Tag Archives: Eugene Wigner

What It Takes

This essay ends up considering arguments that natural science – especially mathematical physics – is based on absolute presup­positions whose mythological expression is found in Christianity – especially the doctrine of Incarnation.

I take note along the way of continuing censorship of Wikipedia by the Turkish state.

The post falls into sections as follows.

  • Where to start. To the thesis that everybody can be a philosopher, an antithesis is that persons with the professional title of philosopher ought to know the history of their subject.

  • Ontology. Disdain for this history may lead to misunderstanding of Anselm’s supposed proof of the existence of God.

  • Presupposition. To prove anything, you need a pou sto, or what Collingwood calls an absolute presupposition.

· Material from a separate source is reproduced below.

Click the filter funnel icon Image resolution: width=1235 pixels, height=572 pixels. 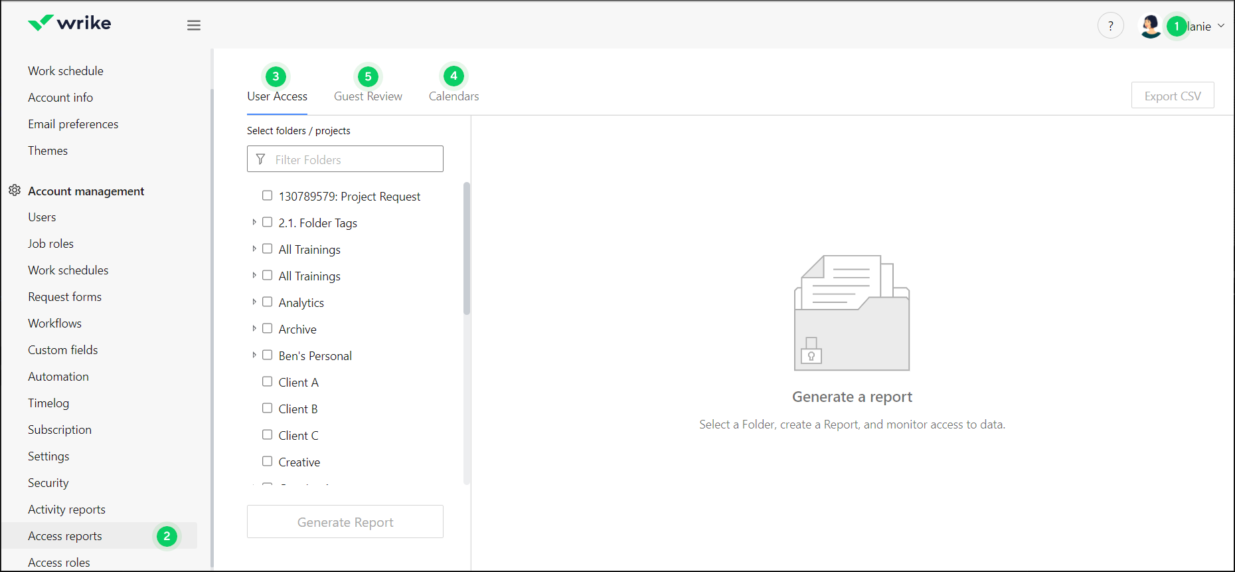coord(261,159)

  • Progression. Newton rejected antiquated presuppositions.

  • Reaction. Coal-burners and racists reject new presuppositions.

  • Universality. From the 47th chapter of the Tao Te Ching (in the translation of Gia-fu Feng and Jane English):

    Without going outside, you may know the whole world.
    Without looking through the window, you may see the ways of heaven.
    The farther you go, the less you know.
    Thus the wise know without traveling;
    See without looking;
    Work without doing.

  • Religion. To say that we can know the laws governing the entire universe is like saying a human can be God.

  • Censorship. Thus everybody who believes in mathematical physics is a Christian, if only in the way that, by the Sun Language Theory, everybody in the world already speaks Turkish.

  • Trinity. That the university has several departments, all studying the same world – this is supposed to correspond to the triune conception of divinity.

This post began as a parenthesis in another post, yet to be completed, about passion and reason. To anchor that post in an established text, I thought back to David Hume, according to whom,

Reason is, and ought only to be[,] the slave of the passions, and can never pretend to any other office than to serve and obey them.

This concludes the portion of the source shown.